_GIVEN EXERCISE 1_
According to the meeting notice excerpt below, what is the deadline for shareholders to give notice to attend the Annual General Meeting?

_EXCERPT_
Copies of these documents will be sent to the shareholders on request. 
 
   The minutes of the Meeting will be available on the above mentioned 
website at the latest from 12 June 2018. 
 
 
 
   C. INSTRUCTIONS FOR THE PARTICIPANTS IN THE ANNUAL GENERAL MEETING 
 
   1        Right to attend 
 
   A shareholder who no later than on 17 May 2018 is registered as the 
Company's shareholder in the shareholders' register of the Company held 
by Euroclear Finland Ltd has the right to participate in the Annual 
General Meeting. A shareholder whose shares are registered on his/her 
personal Finnish book-entry account is registered in the Company's 
shareholders' register. 
 
   2        Notice to attend 
 
   A shareholder wishing to attend the Annual General Meeting shall give 
notice to attend the meeting to the Company no later than by 4:00 
p.m.Helsinki time on 23 May 2018, either: 
 
 
   -- by letter to Afarak Group Plc, Unioninkatu 20-22, 00130 Helsinki, 
      Finland; 
 
   -- by e-mail to ilmo@afarak.com; or 
 
   -- by fax to +358 10 440 7001. 
 
 
   The notice shall be at the Company before the deadline of the notice to 
attend. 
 
   In addition to his/her name, a shareholder shall inform the Company of 
his/her personal identification number or business ID, address, phone 
number and the name of a possible assistant or proxy representative and 
the personal identification number of a proxy representative. The 
personal data of shareholders shall be used only for purposes related to 
the general meeting and necessary registration related thereto. 
 
   Shareholders attending the general meeting have a right to request 
information concerning matters which are dealt with by the meeting as 
stated in the Finnish Companies Act, chapter 5, section 25. 
 
   3        Using representative and proxies 
 
   A shareholder has a right to attend the meeting and use his rights via a 
representative. A proxy representative must present a dated proxy or 
must otherwise, in a reliable way, prove that he/she has a right to 
represent a shareholder. The Company does not have a proxy template 
available for shareholders. If a shareholder participates in the Annual 
General Meeting by means of several proxy representatives representing 
the shareholder with shares on different securities accounts, the shares 
by which each proxy representative represents the shareholder shall be 
identified in connection with the registration.

_GIVEN EXERCISE 2_
List each line of the records that contains the word "height".

_DATA TO PROCESS_
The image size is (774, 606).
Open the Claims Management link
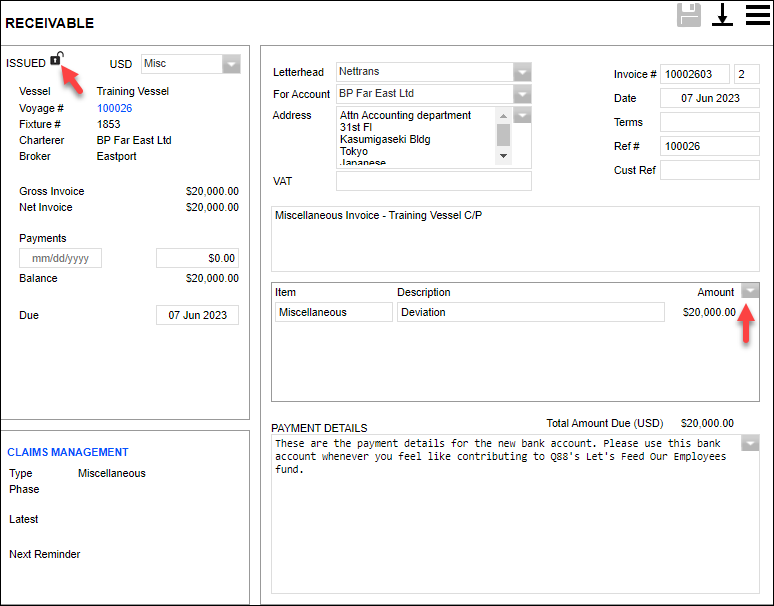click(68, 452)
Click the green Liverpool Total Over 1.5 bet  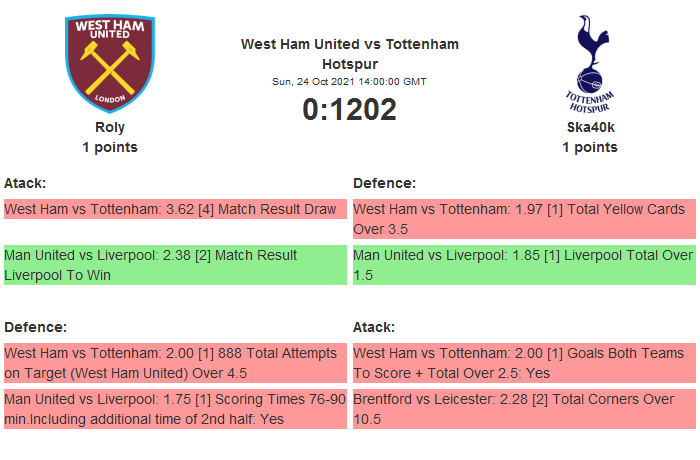tap(524, 265)
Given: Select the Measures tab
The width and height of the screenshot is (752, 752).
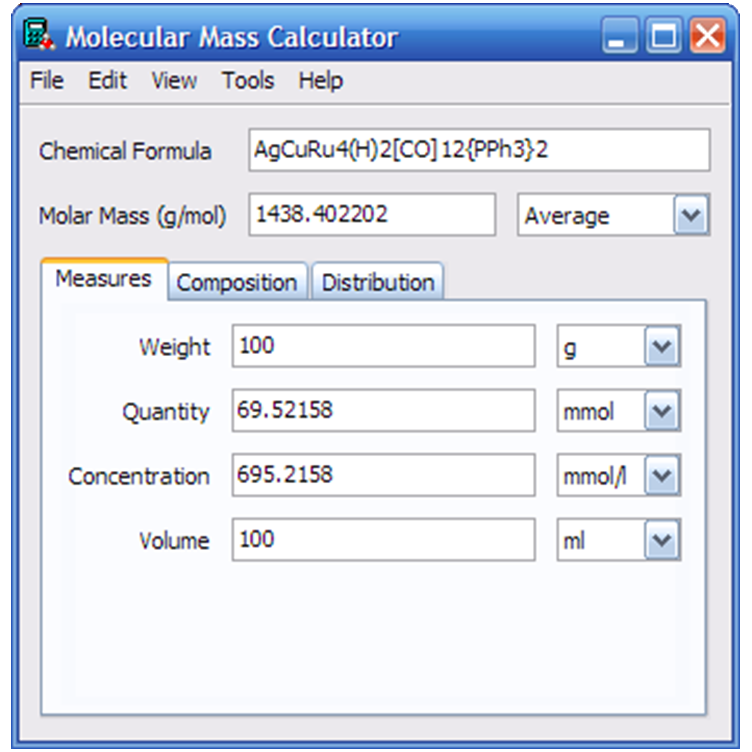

_FULL ANSWER 1_
4:00 p.m. Helsinki time on 23 May 2018.

_FULL ANSWER 2_
The width and height of the screenshot is (752, 752).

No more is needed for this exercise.